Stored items

####

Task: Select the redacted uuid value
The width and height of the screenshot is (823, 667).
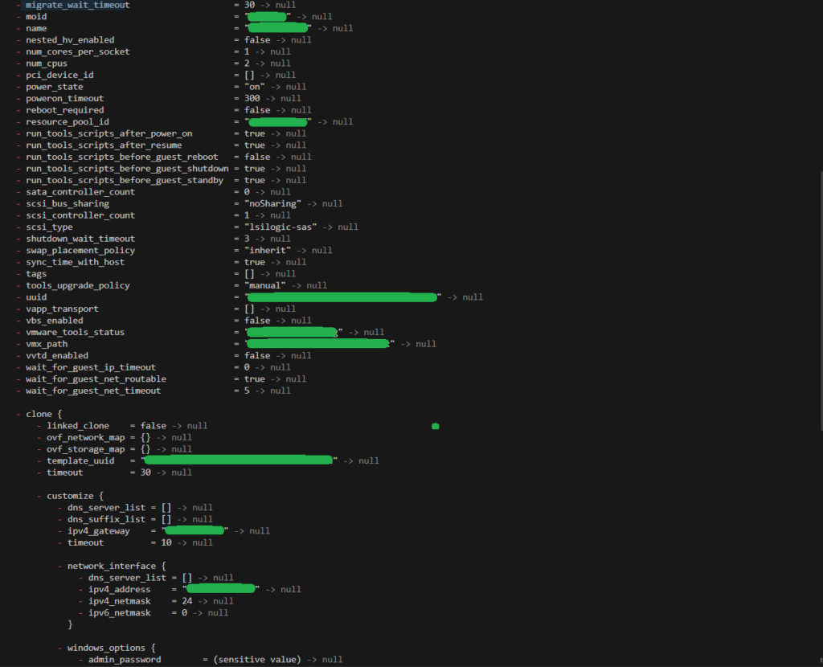Action: pyautogui.click(x=342, y=297)
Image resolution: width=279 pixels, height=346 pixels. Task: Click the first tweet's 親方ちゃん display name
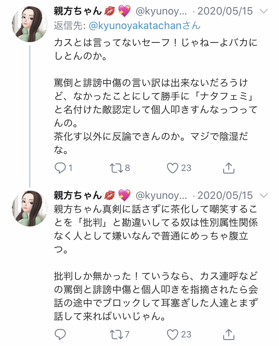click(x=77, y=11)
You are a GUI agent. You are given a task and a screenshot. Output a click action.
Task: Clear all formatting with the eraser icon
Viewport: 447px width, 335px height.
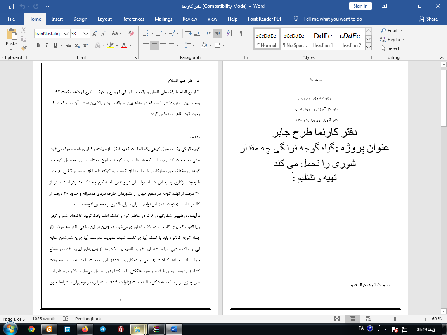(x=131, y=33)
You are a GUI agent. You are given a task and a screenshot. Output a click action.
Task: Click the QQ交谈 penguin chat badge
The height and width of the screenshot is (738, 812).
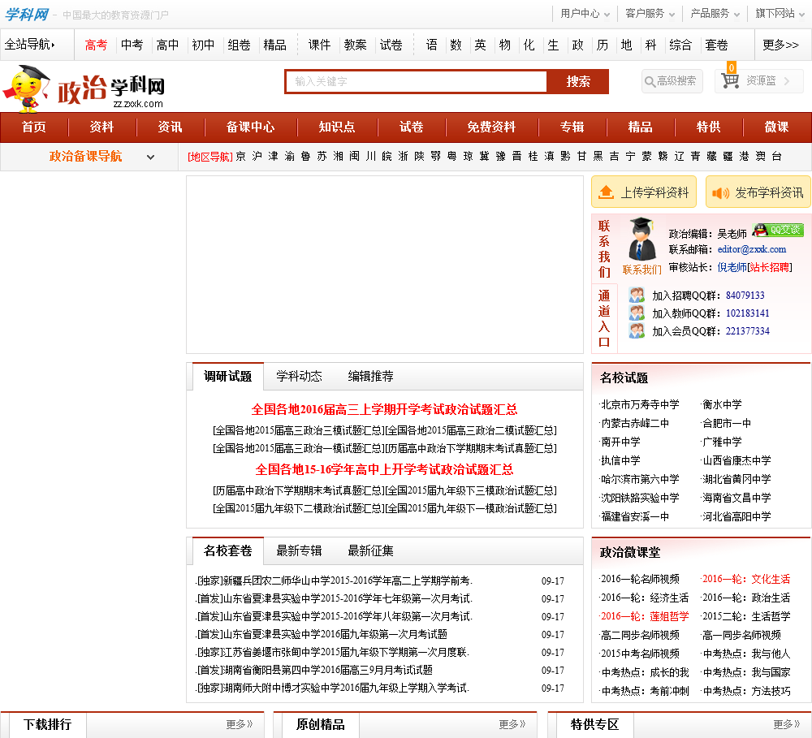tap(777, 231)
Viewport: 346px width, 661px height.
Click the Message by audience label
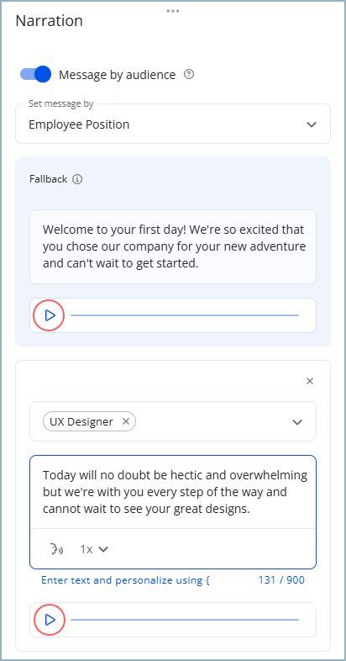click(117, 75)
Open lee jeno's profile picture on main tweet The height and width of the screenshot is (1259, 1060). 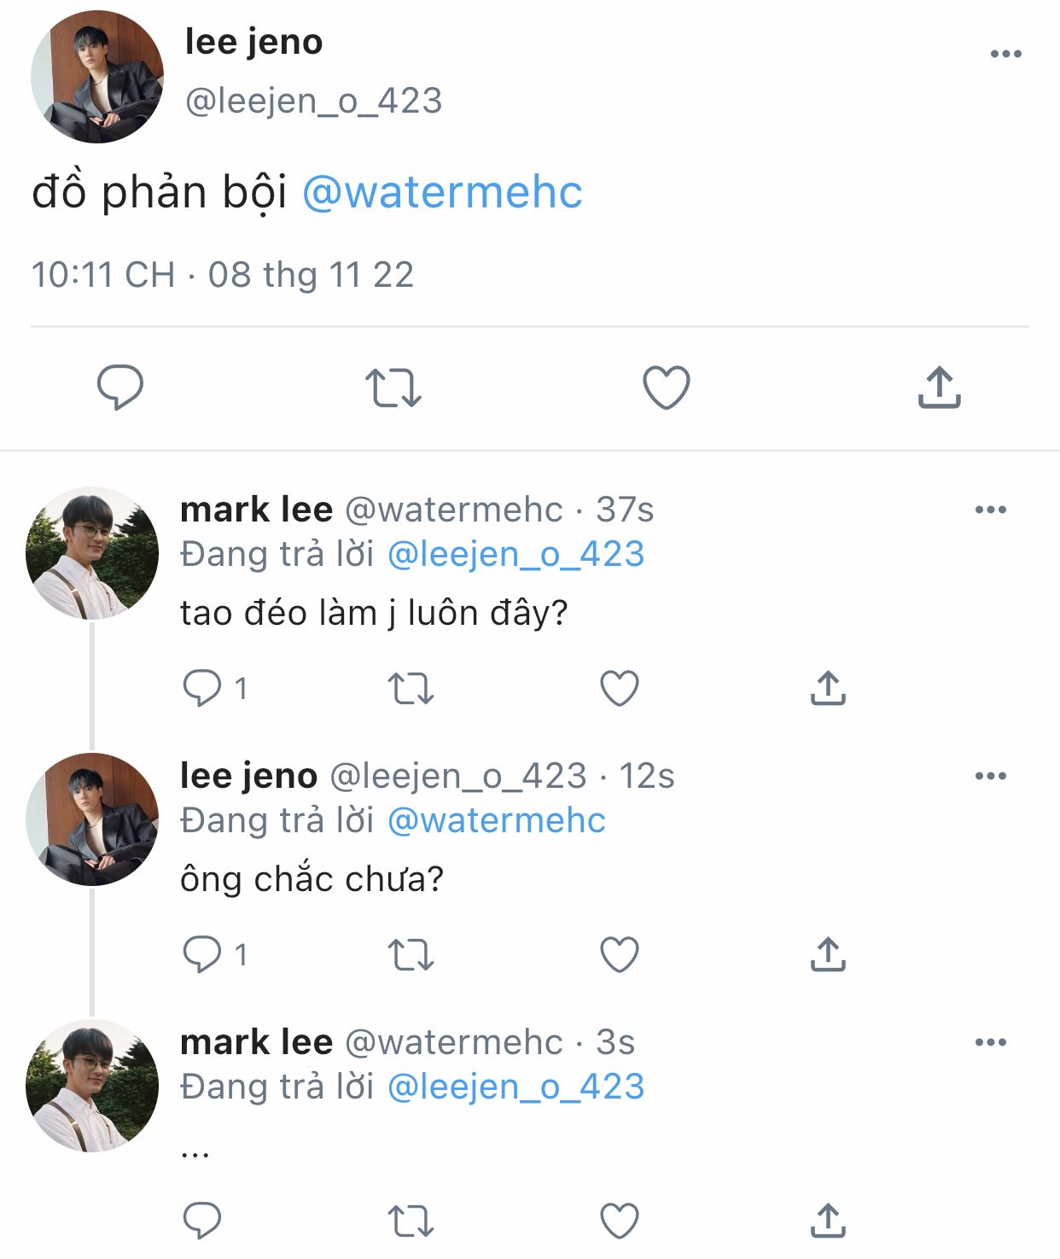coord(96,77)
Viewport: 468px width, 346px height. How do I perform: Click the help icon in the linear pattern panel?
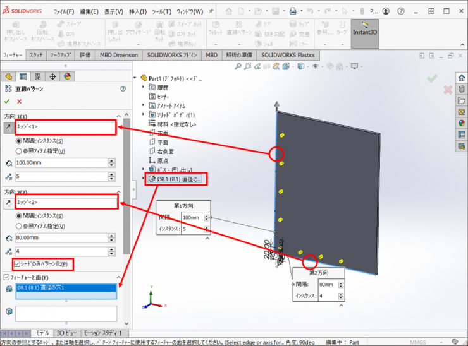pos(123,88)
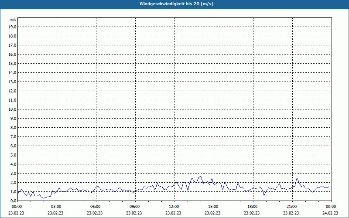Click the 12:00 time axis label
This screenshot has width=349, height=218.
[x=174, y=206]
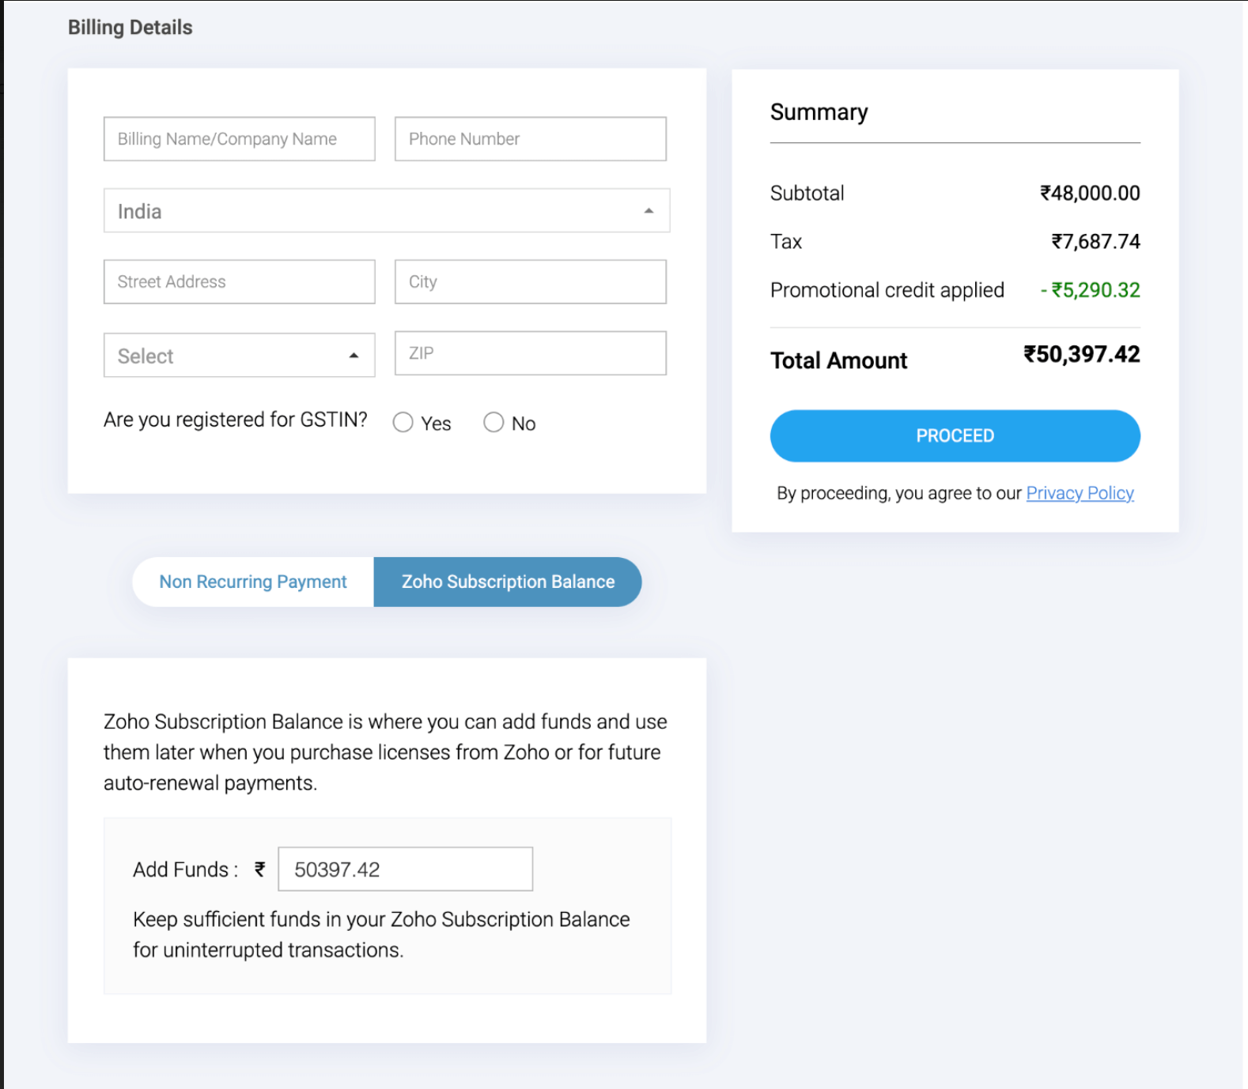This screenshot has height=1089, width=1248.
Task: Expand the state Select dropdown
Action: [239, 356]
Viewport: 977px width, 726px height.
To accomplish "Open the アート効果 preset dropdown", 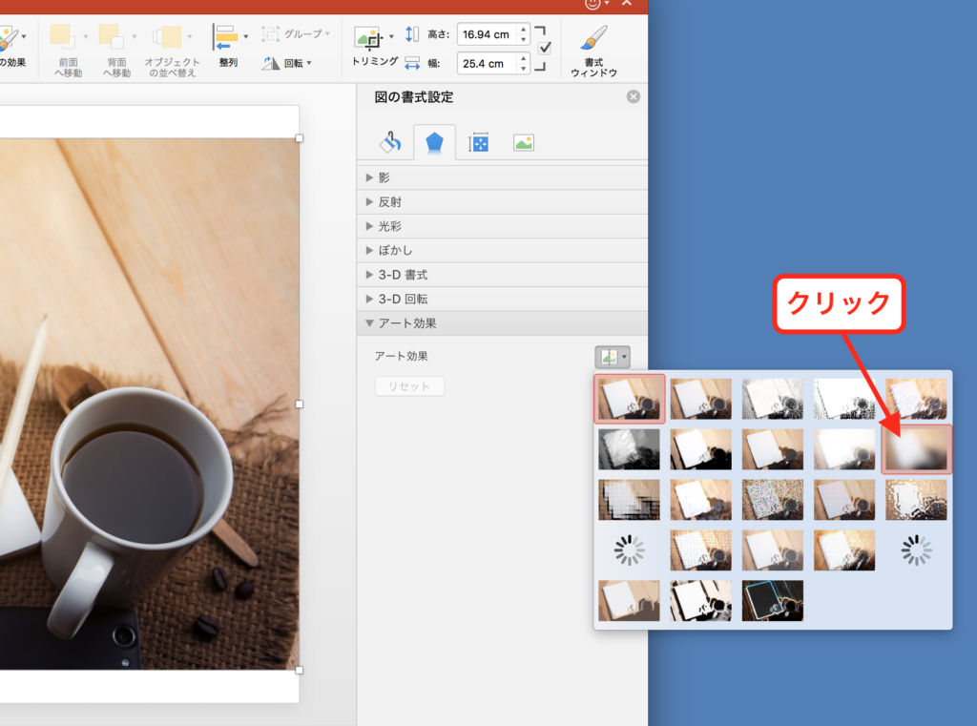I will click(x=613, y=357).
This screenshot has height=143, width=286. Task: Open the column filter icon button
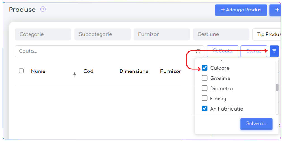click(x=274, y=51)
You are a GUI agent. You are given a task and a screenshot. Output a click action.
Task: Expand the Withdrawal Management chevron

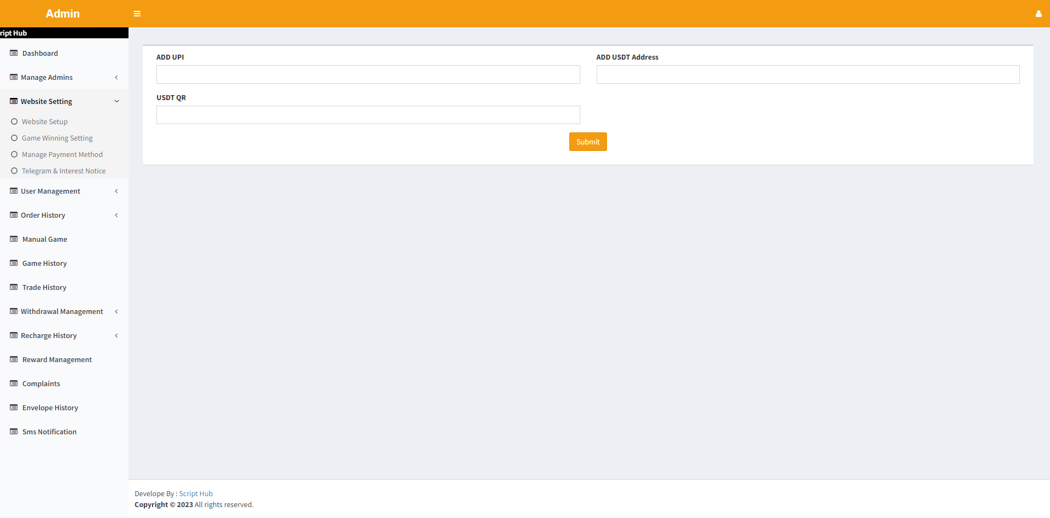coord(116,311)
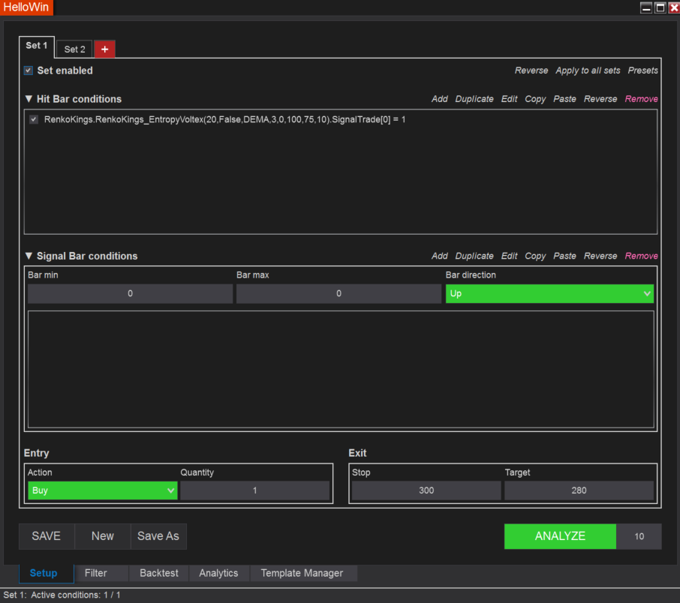This screenshot has width=680, height=603.
Task: Click Remove in Signal Bar conditions
Action: click(641, 256)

####

Task statement: Give exactly the lines above that run from the line with "Viewport: 447px width, 335px height." to the line with "Viewport: 346px width, 661px height.", both included, leaving every picture out.

Answer to this exercise:
Viewport: 447px width, 335px height.
(x=131, y=33)
You are a GUI agent. You are given a task and a screenshot. Output a click action.
Task: Click the QQ交谈 penguin chat badge
The height and width of the screenshot is (738, 812).
tap(777, 231)
Viewport: 346px width, 661px height.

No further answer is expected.